** Dataset extract **
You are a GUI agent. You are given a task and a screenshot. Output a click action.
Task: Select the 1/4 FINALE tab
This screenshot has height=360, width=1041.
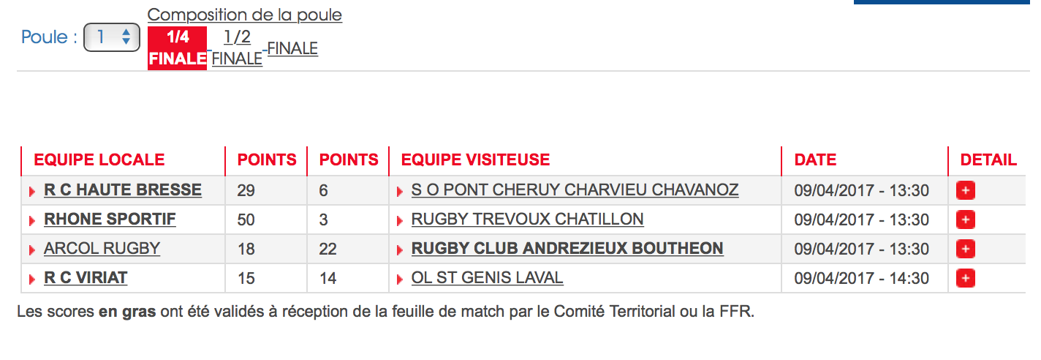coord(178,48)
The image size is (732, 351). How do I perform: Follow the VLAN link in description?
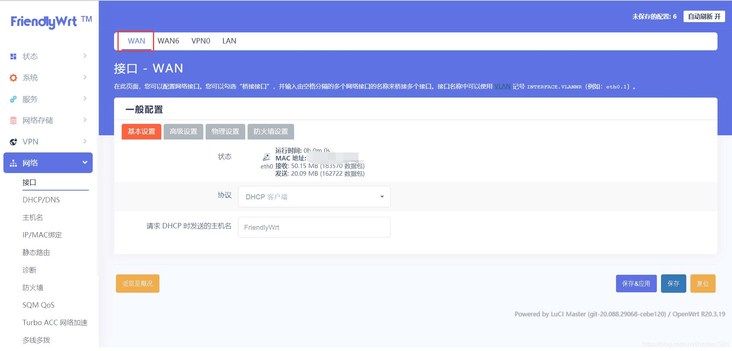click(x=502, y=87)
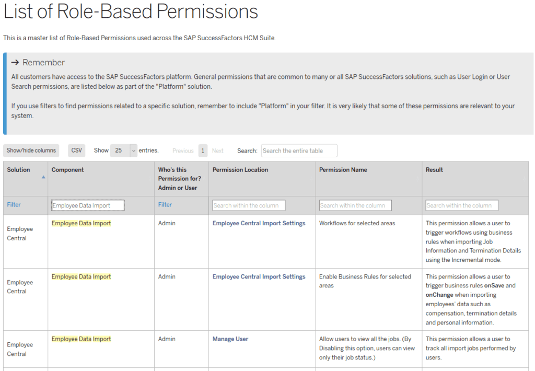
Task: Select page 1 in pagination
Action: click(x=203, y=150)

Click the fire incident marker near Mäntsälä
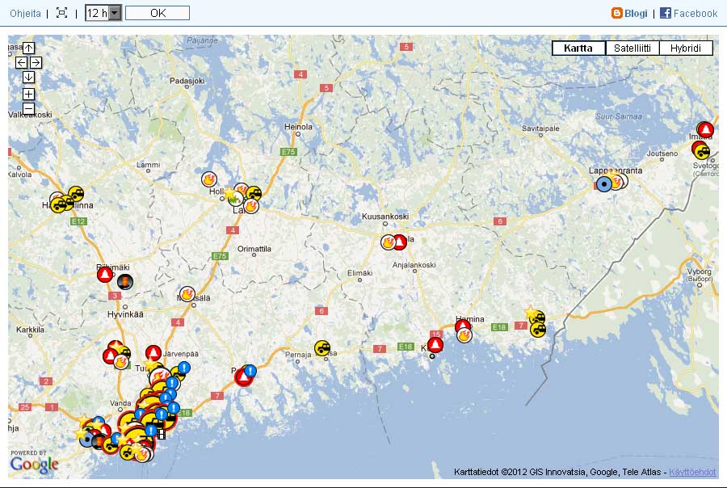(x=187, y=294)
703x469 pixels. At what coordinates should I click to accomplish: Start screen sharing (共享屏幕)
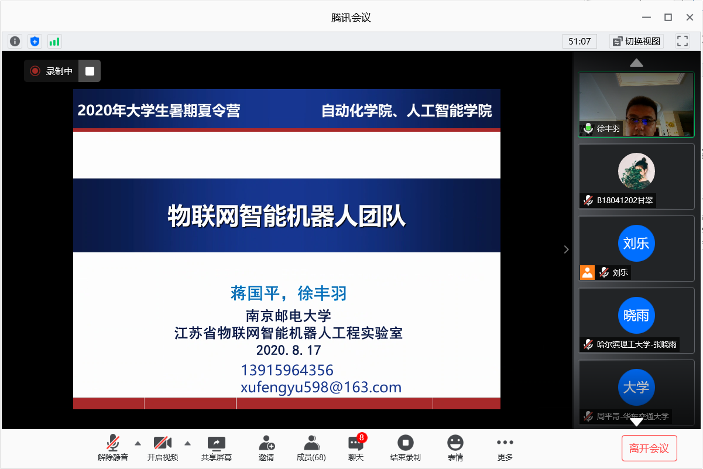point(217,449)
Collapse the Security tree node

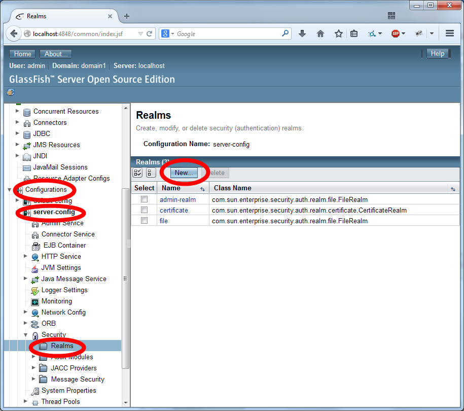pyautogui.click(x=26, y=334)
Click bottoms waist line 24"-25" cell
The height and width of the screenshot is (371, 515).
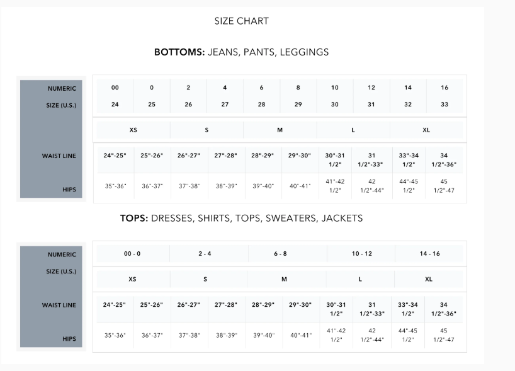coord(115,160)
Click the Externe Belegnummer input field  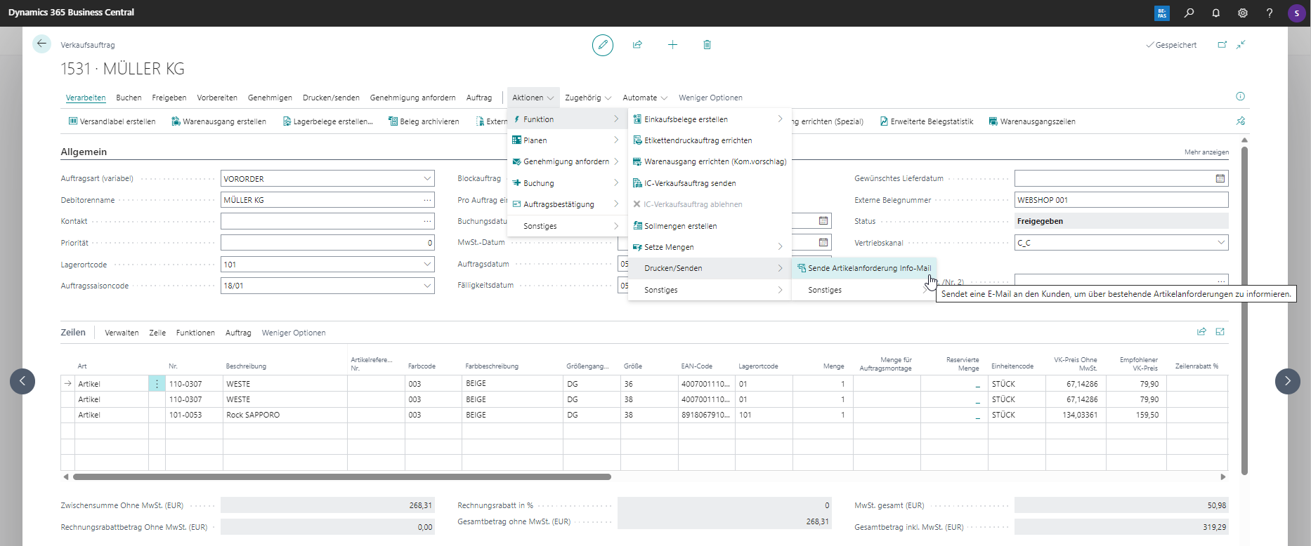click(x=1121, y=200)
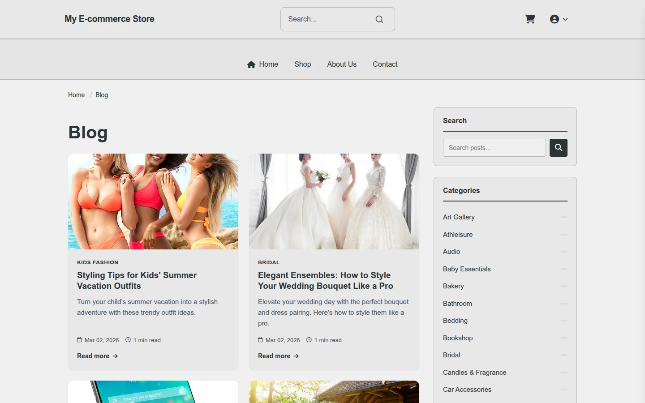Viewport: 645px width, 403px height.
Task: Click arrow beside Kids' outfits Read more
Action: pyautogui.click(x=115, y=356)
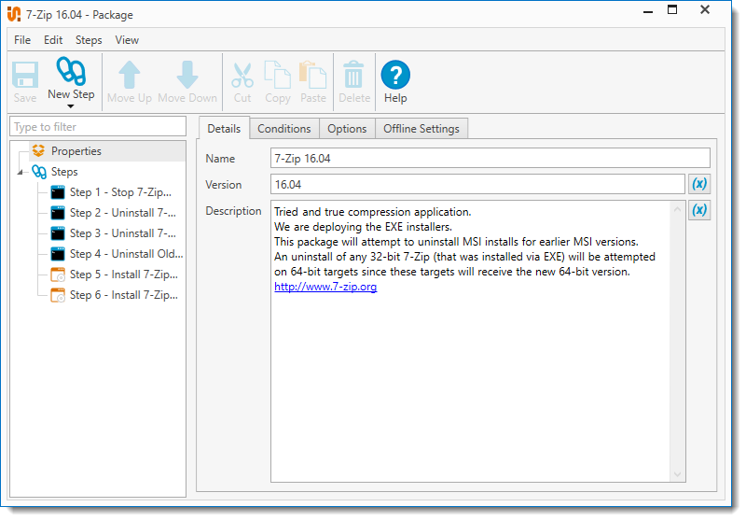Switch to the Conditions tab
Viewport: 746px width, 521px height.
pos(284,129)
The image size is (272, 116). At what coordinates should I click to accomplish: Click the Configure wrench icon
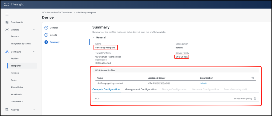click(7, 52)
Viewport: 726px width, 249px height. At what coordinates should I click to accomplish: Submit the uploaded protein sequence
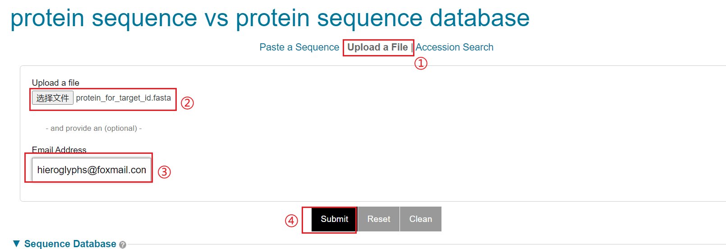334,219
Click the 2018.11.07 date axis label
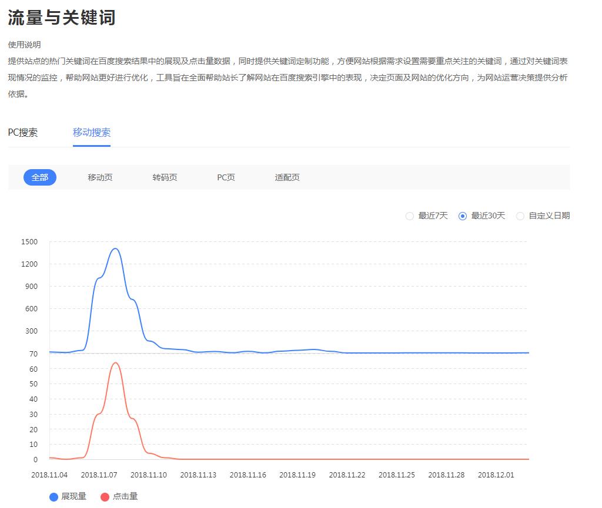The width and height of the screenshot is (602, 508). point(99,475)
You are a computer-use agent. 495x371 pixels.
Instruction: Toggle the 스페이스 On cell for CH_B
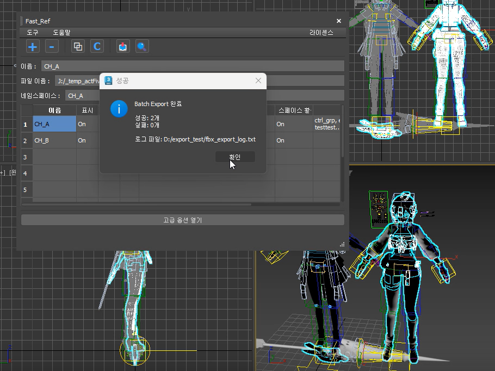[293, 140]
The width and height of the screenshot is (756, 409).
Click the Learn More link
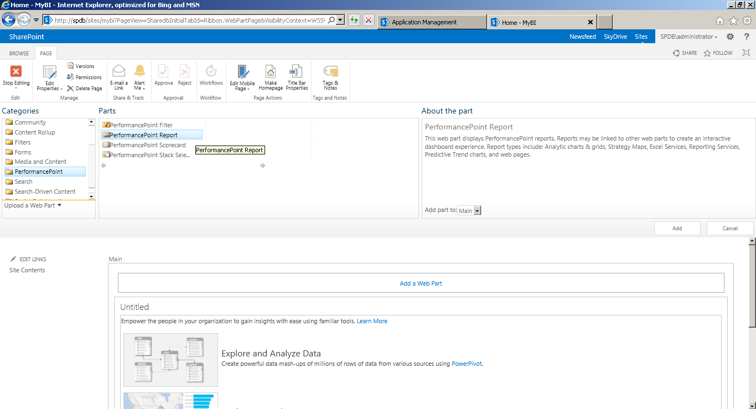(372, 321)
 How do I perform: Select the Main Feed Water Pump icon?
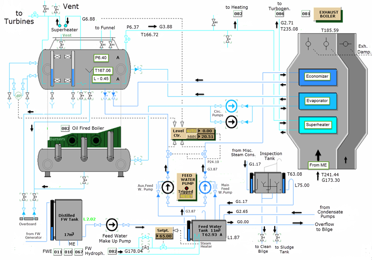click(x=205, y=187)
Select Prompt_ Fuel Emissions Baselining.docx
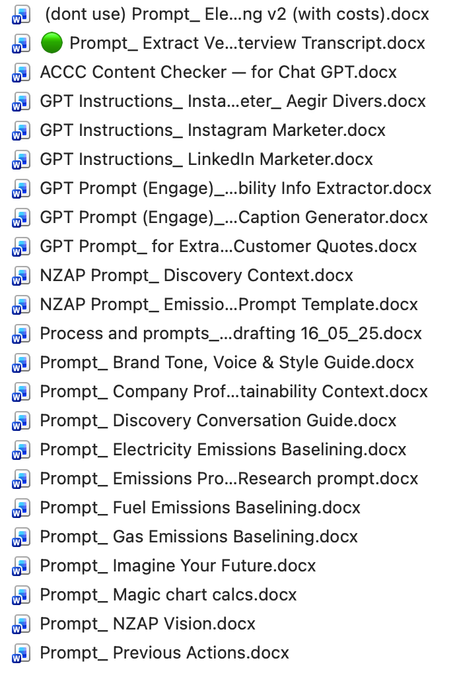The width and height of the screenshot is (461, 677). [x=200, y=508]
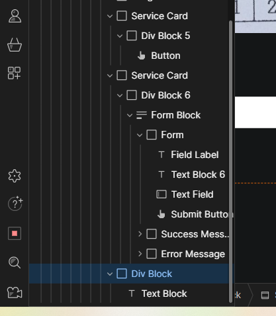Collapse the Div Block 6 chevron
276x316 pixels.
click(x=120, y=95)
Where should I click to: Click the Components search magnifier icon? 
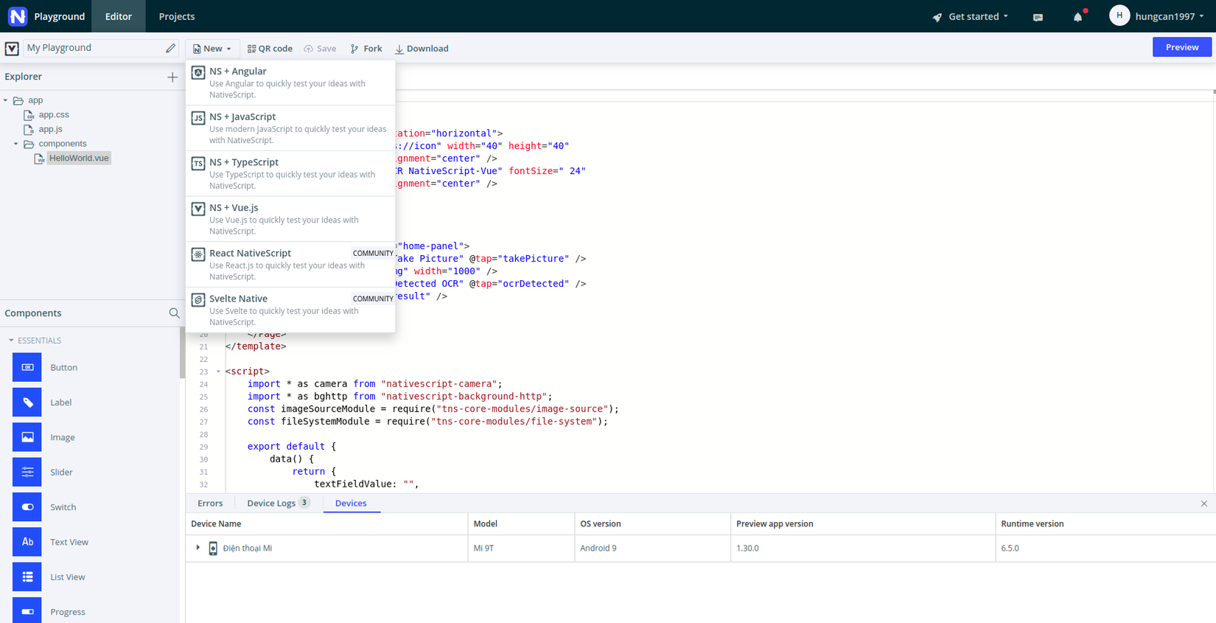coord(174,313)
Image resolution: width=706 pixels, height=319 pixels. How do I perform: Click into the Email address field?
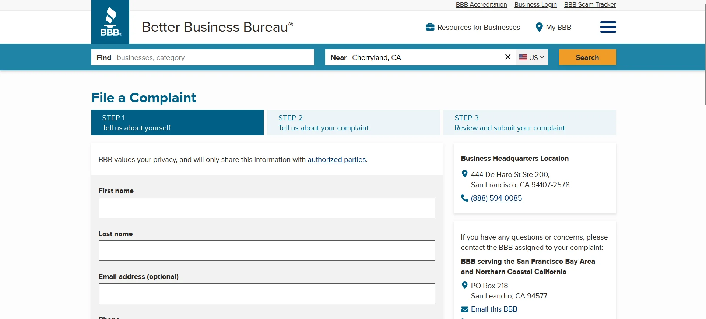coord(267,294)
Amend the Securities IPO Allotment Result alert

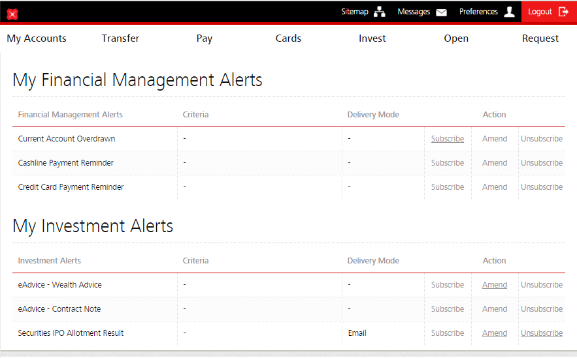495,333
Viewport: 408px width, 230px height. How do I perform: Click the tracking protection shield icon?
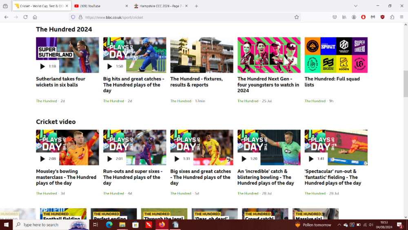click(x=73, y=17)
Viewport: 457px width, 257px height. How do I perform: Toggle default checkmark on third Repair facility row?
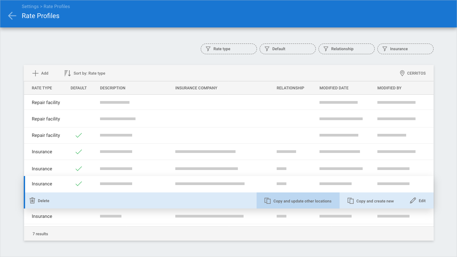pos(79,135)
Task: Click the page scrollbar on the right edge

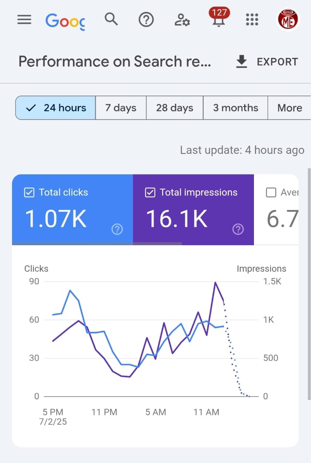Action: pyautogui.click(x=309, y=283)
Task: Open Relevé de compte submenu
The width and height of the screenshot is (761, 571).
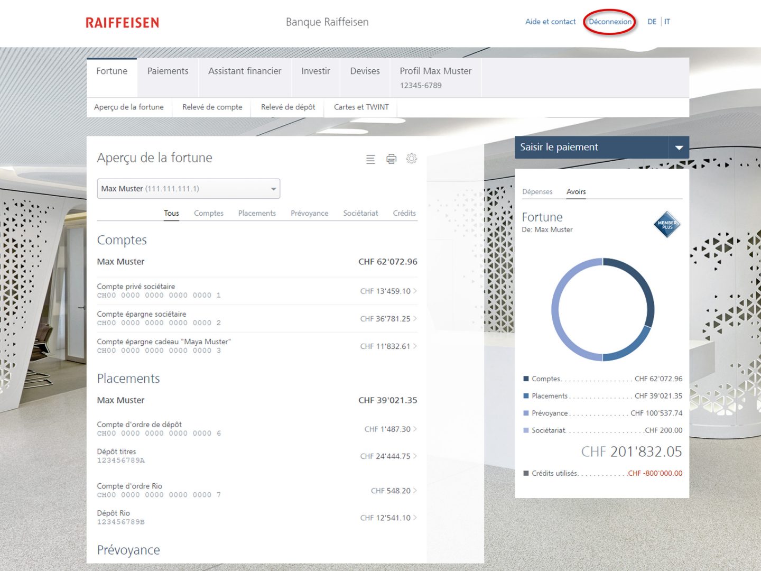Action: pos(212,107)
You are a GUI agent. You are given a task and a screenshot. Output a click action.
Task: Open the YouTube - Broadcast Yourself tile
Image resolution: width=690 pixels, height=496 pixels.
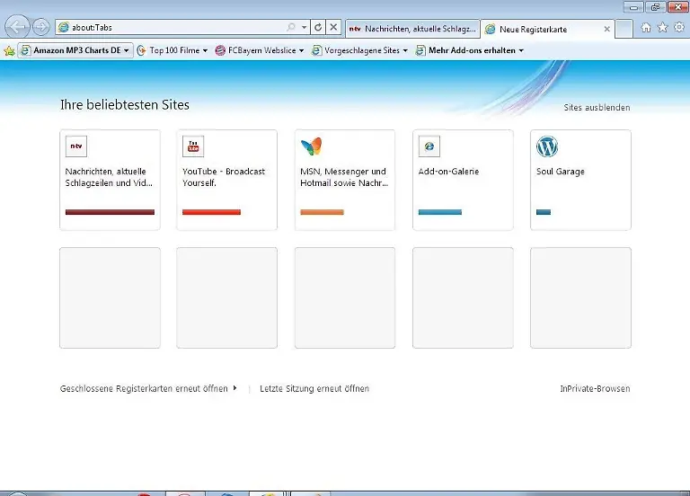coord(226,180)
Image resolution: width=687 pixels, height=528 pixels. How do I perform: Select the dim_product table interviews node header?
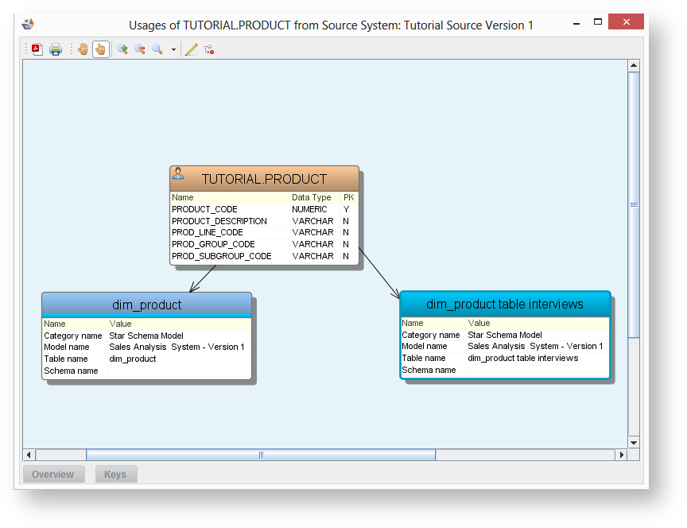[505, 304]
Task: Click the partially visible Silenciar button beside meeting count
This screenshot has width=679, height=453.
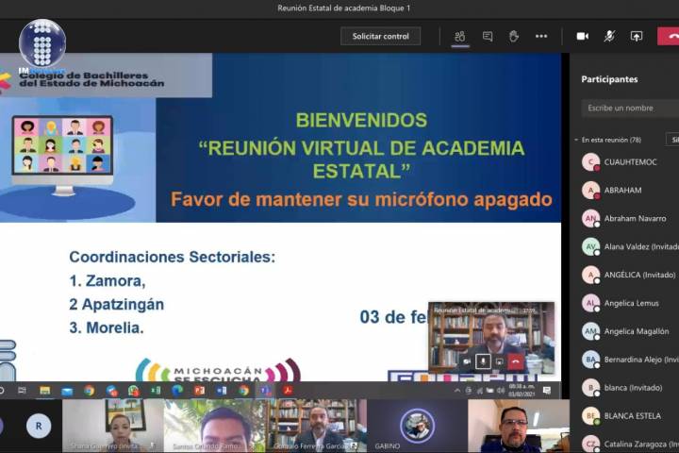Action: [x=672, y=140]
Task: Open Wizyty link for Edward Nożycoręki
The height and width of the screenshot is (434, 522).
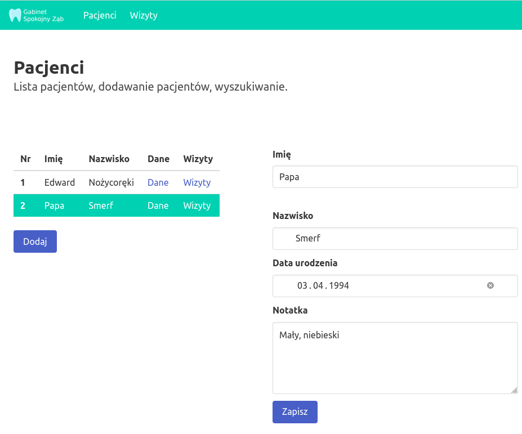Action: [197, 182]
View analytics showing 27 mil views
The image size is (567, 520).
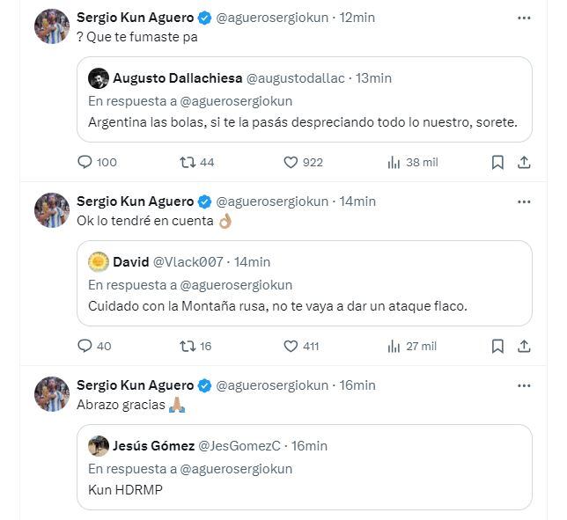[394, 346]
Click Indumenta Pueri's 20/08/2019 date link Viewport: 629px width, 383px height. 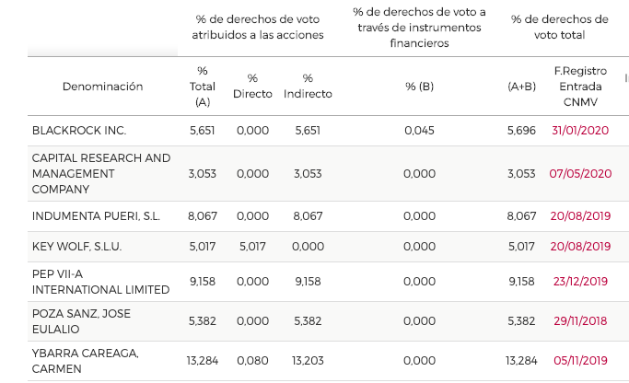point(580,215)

** The task **
Please return every line in the data that includes the string "Open".

** Result **
Task: Open Relevé de compte submenu
Task: Open the YouTube - Broadcast Yourself tile
Task: Open Wizyty link for Edward Nożycoręki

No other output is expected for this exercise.